Lawyers especially will want to take note of this very useful document identified by Cory Doctorow. It seems the NSA’s Architectures and Applications Division of the Systems and Network Attack Center (SNAC) Information Assurance Directorate, no less, has released a long report on Redacting with Confidence: How to Safely Publish Sanitized Reports Converted From Word to PDF.
It’s released as a pdf!
Thanks for sharing the info. I’ll read with pleasure. Really, you need to protect your personal txt info sometimes.
But is it properly sanitized? 🙂
Really, such a guide makes sense – enough people have tripped up that redaction procedure errors are something of a standard check nowadays by *readers*, when a redacted government document is released.

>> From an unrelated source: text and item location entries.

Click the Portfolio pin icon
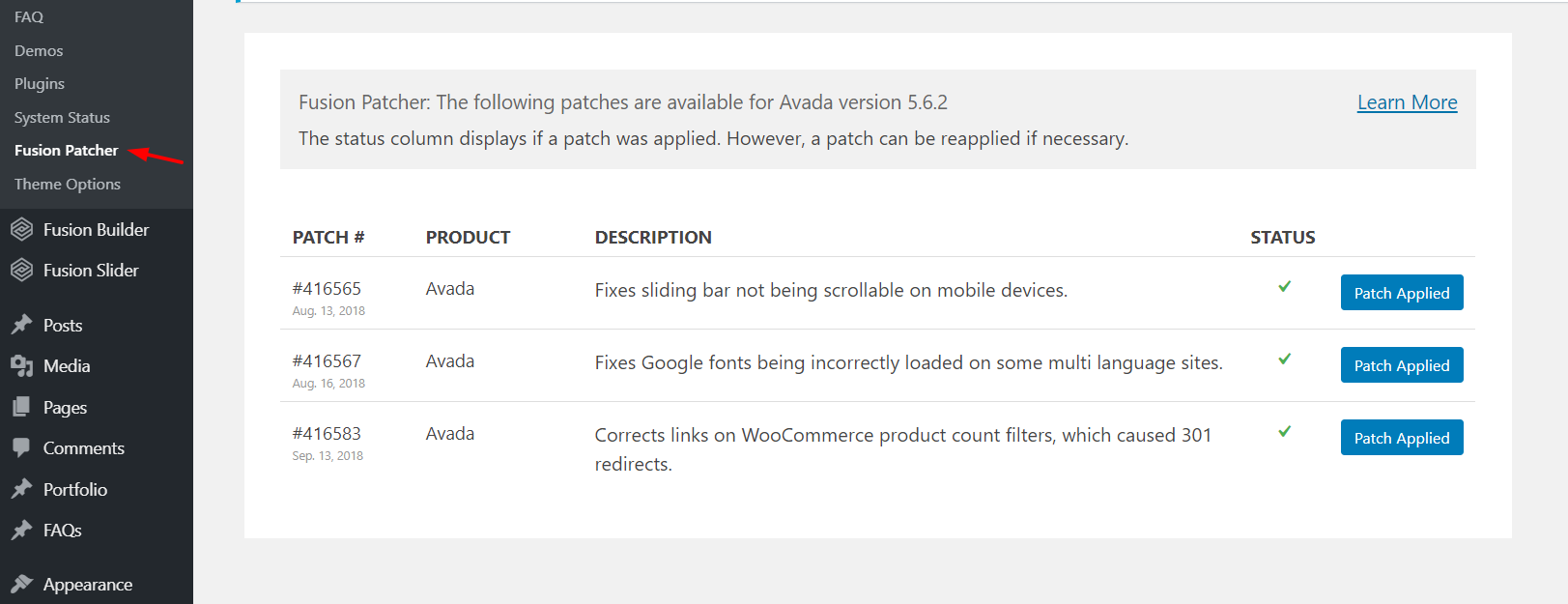 pyautogui.click(x=21, y=489)
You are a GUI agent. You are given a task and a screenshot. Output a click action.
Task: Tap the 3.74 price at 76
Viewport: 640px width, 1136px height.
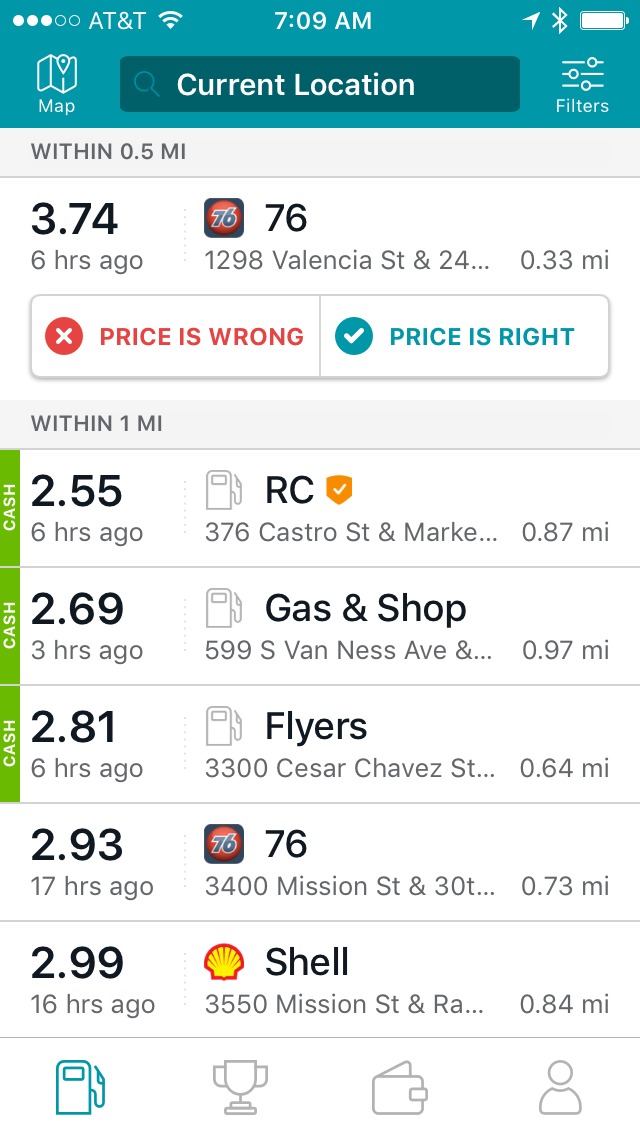click(75, 219)
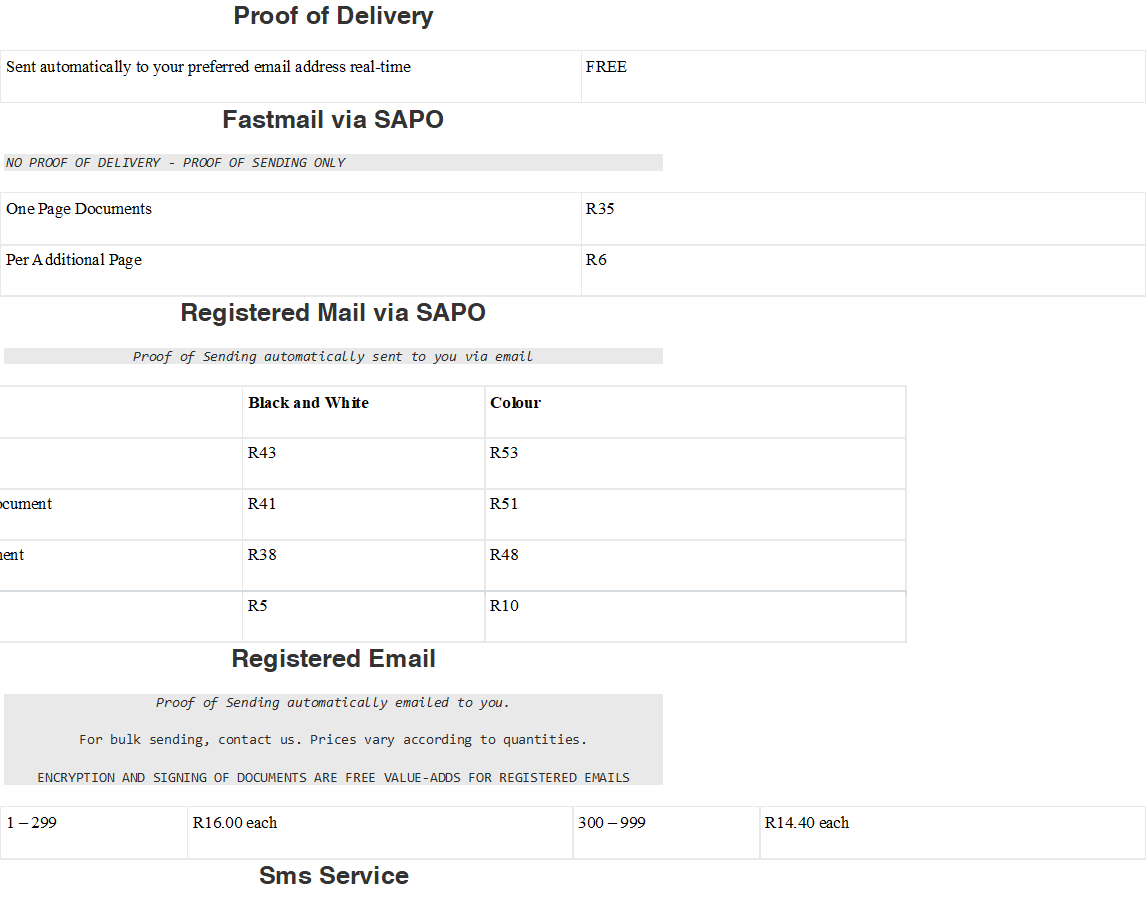Select the Colour column header
This screenshot has width=1146, height=909.
point(515,403)
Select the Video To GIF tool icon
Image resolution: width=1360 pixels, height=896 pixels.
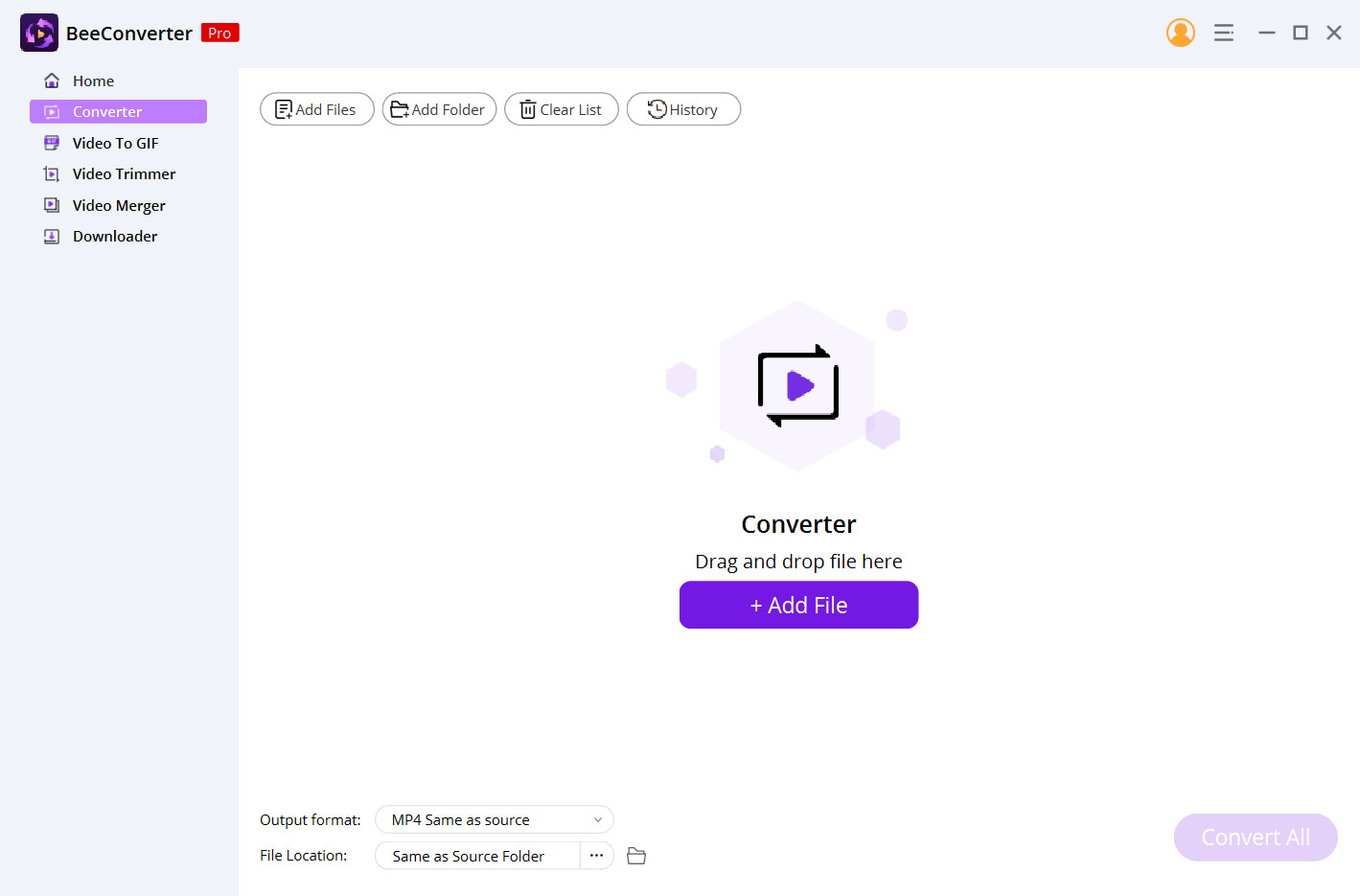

I read with interest your posting of the NSA procedures for sanitizing documents. What interested me was the time consuming, multistep procedure, clearly prone to errors. What also interested me was the failure to mention a far better solution: simply scan an electronic picture of the document, redacted as you like in the old fashioned manner. If you scan at 300 dpi into Acrobat, you should be able to do a word search of the remaining text (assuming you paper capture the document, if memory serves me). This procedure eliminates any chance of providing information unintentionally. While it does create larger files, one can always burn the documents scanned to CD or DVD for delivery to a third party if space is a concern. This, by the way, was the method I often used when preparing closing sets for corporate transactions. A “picture” of the actual document signed was more certain (it picked up hand written changes and initials, for example) than the electronically converted version (which might be older, newer, etc.). I am very surprised that this scanning idea did not find its way into the NSA memorandum.
The process you mention was the suggested route in a memo issued to the DoD by the OSD last summer. It would be the preferred solution for older documents, but I think most people don’t want to print out and then scan back in their personal documents for release.